─── Article ───

« Ce nouvel an qui n’est jamais arrivé », un film multirécompensé
Ecrit et réalisé par Bogdan Mureșanu, le film „Ce nouvel an qui n’est jamais arrivé” a été le grand gagnant des Prix Gopo, qui récompensent chaque année le meilleur du cinéma roumain. Avec 13 nominations, le film a reçu entre autres le Prix du meilleur long métrage, de la meilleure réalisation, de la meilleure actrice et du meilleur acteur dans un rôle principal, celui du meilleur scénario, celui du meilleur film de début et des meilleurs décors. D’ailleurs, ce film a été récemment lancé en France et en Belgique. Témoignages.

Corina Sabău, 17.05.2025, 10:06
Gagnant incontestable du Gala des Prix Gopo 2025
Le dix-neuvième Gala des Prix Gopo du cinéma roumain a célébré les meilleures productions de l’année précédente. Le film « Anul Nou care n-a fost / Ce nouvel an qui n’est jamais arrivé », écrit, réalisé et produit par Bogdan Mureșanu, a été le gagnant incontestable de la soirée, étant récompensé du trophée du meilleur film, attribué par le vote de plus de huit cents professionnels de l’industrie cinématographique. À cela se sont ajoutés neuf autres prix, dont celui de la meilleure actrice dans un rôle principal, attribué à Nicoleta Hâncu, celui du meilleur acteur dans un rôle principal pour Adrian Văncică, ceux de la meilleure réalisation, du meilleur scénario et du meilleur premier film, raflés par Bogdan Mureșanu. Iulia et Victor Fulicea ont été récompensés pour les meilleurs décors, Vanja Kovačević et Mircea Lăcătuș pour le meilleur montage, Sebastian Zsemlye pour le meilleur son, enfin Iulia Roșeanu et Domnica Bodogan pour les meilleurs maquillages et coiffures.
La tragicomédie réalisée par Bogdan Mureșanu suit six personnages, dont les vies s’entrecroisent à la veille de la chute du communisme ; tous ces personnages sont à la recherche d’un sens et d’une existence normale dans un monde absurde, dominé par la peur.
Revenir sur la Révolution de 1989
Bogdan Mureșanu a parlé sur RRI de son besoin de revenir sur le moment de la Révolution de décembre 1989.

─── Données enregistrées ───

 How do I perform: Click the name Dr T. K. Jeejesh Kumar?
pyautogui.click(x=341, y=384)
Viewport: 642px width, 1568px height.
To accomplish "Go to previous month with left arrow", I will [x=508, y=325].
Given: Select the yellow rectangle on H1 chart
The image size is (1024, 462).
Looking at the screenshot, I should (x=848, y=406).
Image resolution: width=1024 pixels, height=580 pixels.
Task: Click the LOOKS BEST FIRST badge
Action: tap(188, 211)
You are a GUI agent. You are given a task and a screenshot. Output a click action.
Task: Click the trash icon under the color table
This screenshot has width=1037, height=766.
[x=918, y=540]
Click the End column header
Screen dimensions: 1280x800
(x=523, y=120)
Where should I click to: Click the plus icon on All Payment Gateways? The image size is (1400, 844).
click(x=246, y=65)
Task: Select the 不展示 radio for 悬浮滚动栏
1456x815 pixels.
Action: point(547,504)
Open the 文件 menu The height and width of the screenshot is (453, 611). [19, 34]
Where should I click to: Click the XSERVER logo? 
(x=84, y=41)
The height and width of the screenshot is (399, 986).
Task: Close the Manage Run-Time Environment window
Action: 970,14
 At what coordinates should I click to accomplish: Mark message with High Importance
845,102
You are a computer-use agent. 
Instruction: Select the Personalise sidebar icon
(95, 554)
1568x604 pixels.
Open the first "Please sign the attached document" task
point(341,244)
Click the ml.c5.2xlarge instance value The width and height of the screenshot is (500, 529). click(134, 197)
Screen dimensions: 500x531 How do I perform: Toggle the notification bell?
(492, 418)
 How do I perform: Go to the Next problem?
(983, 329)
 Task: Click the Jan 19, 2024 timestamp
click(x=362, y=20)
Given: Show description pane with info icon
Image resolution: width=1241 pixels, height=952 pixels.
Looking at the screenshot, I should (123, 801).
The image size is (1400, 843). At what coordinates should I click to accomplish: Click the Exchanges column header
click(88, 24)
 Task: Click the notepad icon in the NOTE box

───

Poursuivez l'article sur le film « Ce nouvel an qui n’est jamais arrivé » à partir de sa dernière phrase. Les enregistrements n'ont aucun rôle dans ce travail.

Réponse attendue
« Je dois dire tout d’abord que j’ai choisi cette histoire parce que moi aussi j’ai vécu quelque temps à cette époque-là et je m’en souviens parfaitement. Deuxièmement, ma propre famille a été fortement affectée par le communisme. Sans trop aller dans le détail biographique, je peux vous dire que mes grands-parents et mon père ont en beaucoup souffert. Mais il y a aussi une autre raison à l’origine de mon choix ; le 20 décembre 1989 au soir, j’étais à Universitate avec ma mère. J’avais 15 ans et maman nous a emmenés, ma sœur et moi, du côté de Universitate, où j’ai vu un tas de gens rassemblés. C’était quelque chose d’incroyable, une image que je n’oublierai jamais. Il faisait nuit et là, il y avait ce rassemblement silencieux, de dizaines de milliers de gens, sur le point de déborder. Enfin, trente-cinq ans après la Révolution, nous pouvons, je crois, nous permettre de faire aussi ce genre de films, plus détachés, d’un humour noir plutôt proche de la tragicomédie, qui nous entrainent dans un carrousel d’émotions. Le sujet de la Révolution de 1989 a été tellement débattu que ça m’a donné envie de faire quelque chose de nouveau, de montrer ma propre lecture des faits. »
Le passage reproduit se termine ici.